Centrafrique : Ngaoundaye en détresse

TOUROUNGOULa gâchette facile des rebelles de l’ex-Séléka constitue une carie dentaire pour les populations, surtout celle de l’arrière-pays. Ceux-ci ont attaqué Ngaoundaye : bilan lourd.

C’est sur des motos que les combattants de l’ancien mouvement rebelle ont pris d’assaut la ville de Ngaoundaye à l’extrême nord de la République Centrafricaine le 15 juin 2016, après avoir fait le siège de la ville pendant une semaine, rapporte le Réseau des Journalistes des Droits de l’Homme (RJDH).

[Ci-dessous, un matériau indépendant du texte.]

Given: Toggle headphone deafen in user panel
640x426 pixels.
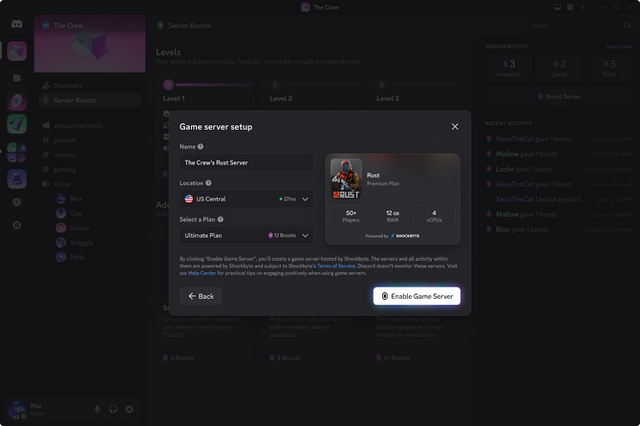Looking at the screenshot, I should [x=113, y=409].
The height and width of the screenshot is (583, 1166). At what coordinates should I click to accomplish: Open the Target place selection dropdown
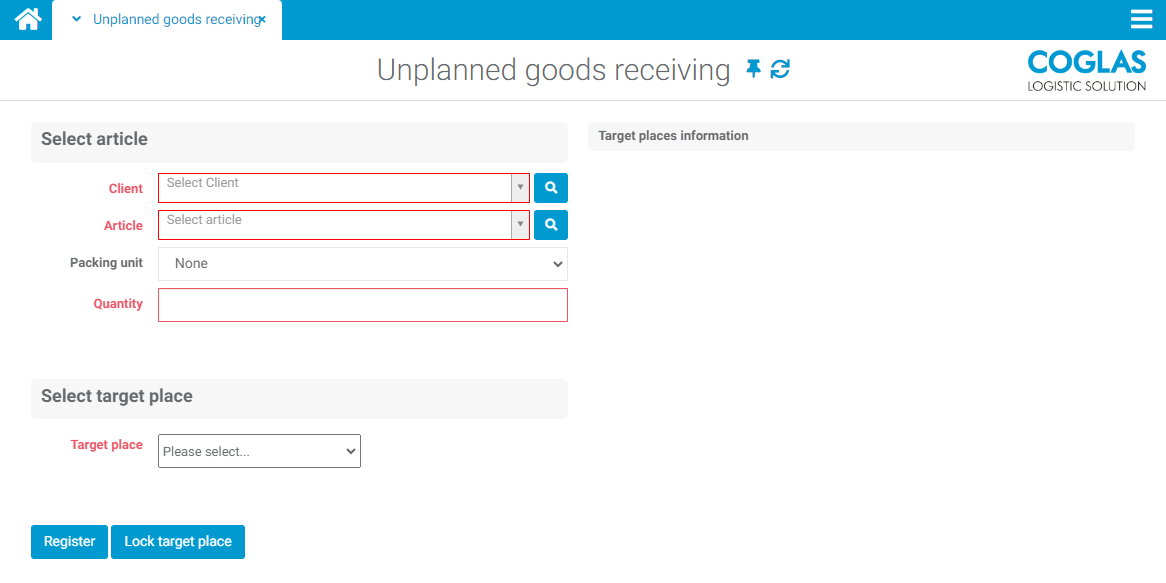coord(258,451)
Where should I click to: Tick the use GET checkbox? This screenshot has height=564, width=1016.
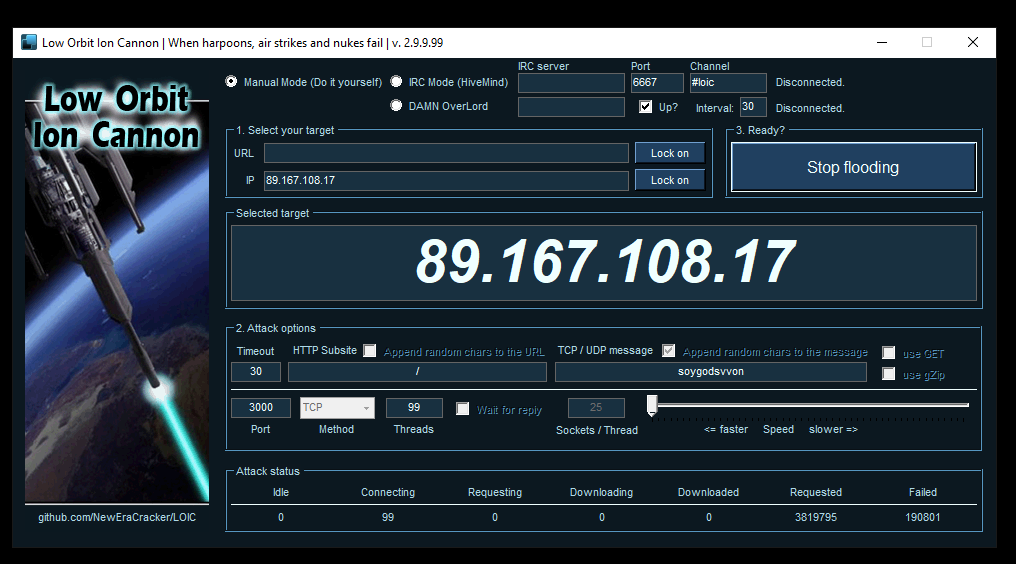click(888, 353)
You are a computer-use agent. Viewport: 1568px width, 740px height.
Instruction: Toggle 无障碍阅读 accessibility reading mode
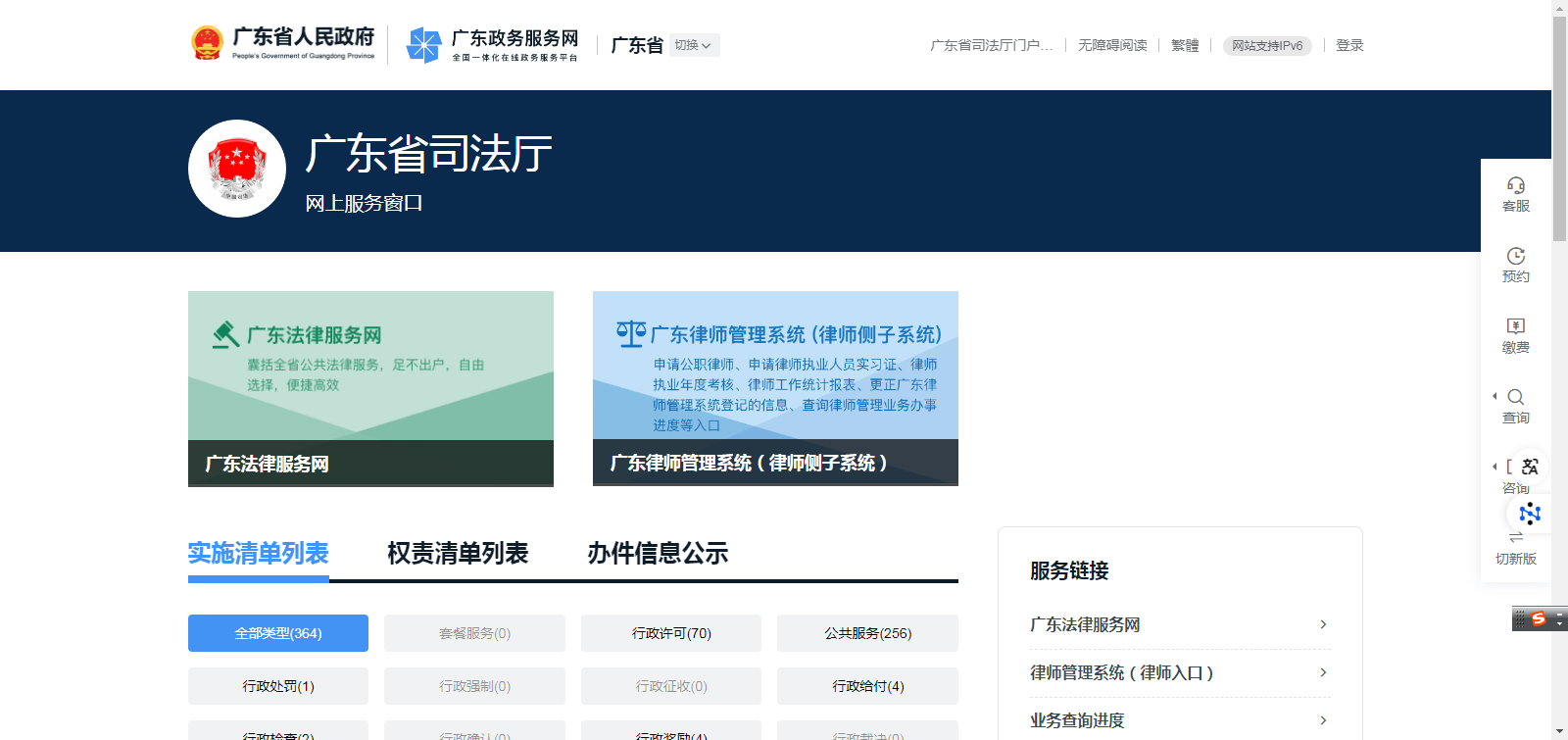(1112, 45)
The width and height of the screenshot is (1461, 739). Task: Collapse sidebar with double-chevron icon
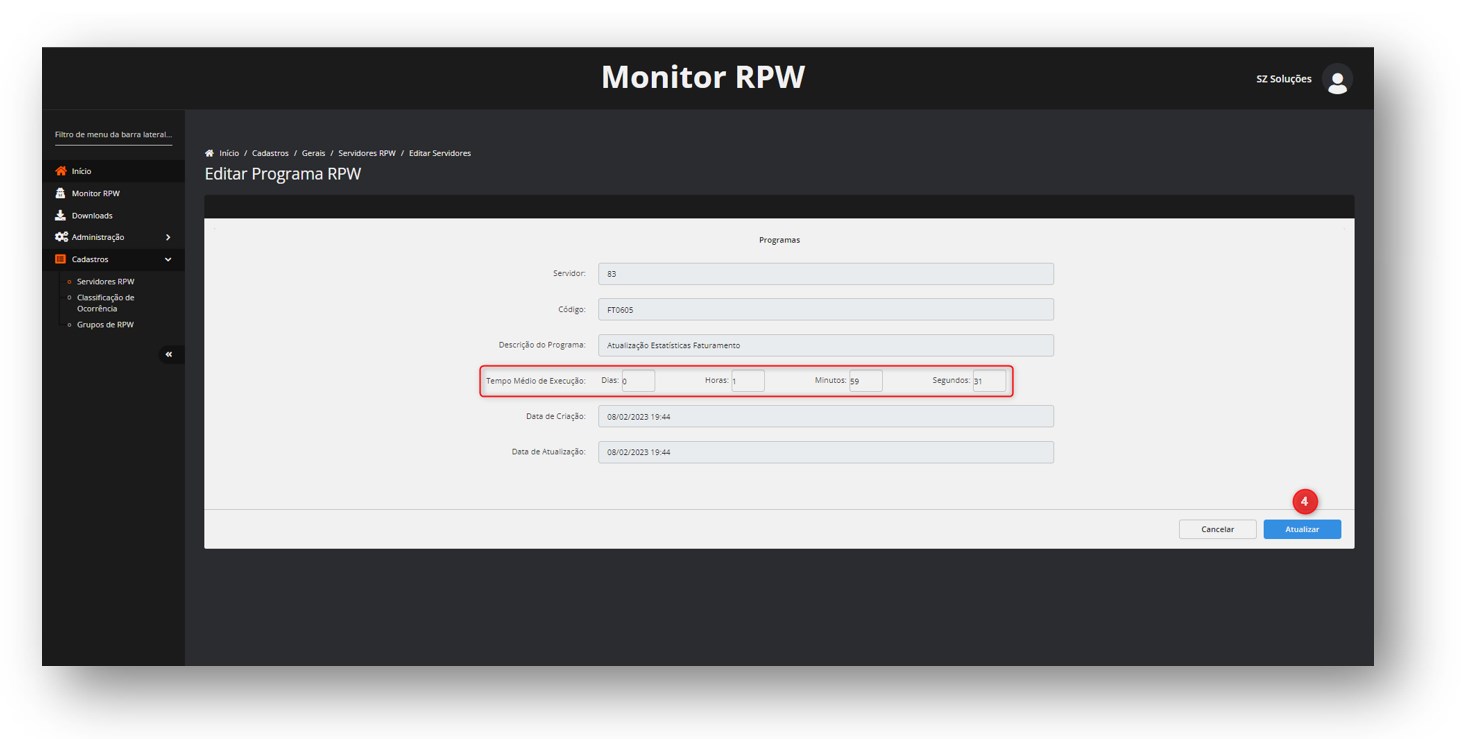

Joint par RJDH, le Député de la localité, Bernard Dillah a noté que les ex-Séléka se sont rendus coupables de nombreux dommages dans la ville, faisant allusion aux maisons d’habitation et commerce pillées et incendiées par ces barbares d’un autre siècle. Jean Marius, ecclésiaste et chroniqueur à la Radio Siriri à Bouar, s’indigne et mentionne sur son mur Facebook que l’attaque s’est soldée par « quatre morts et huit blessés. Les blessés ont été évacués sur à bord  d’un véhicule de la Mission Catholique de Bocaranga pour des soins appropriés « . Pour lui, il s’agit d’un acte de représailles et dénonce le mutisme des autorités politiques de la localité qui n’ont pas bougé d’un pouce alors qu’elles étaient informées sur les agissements machiavéliques des ex-Séléka.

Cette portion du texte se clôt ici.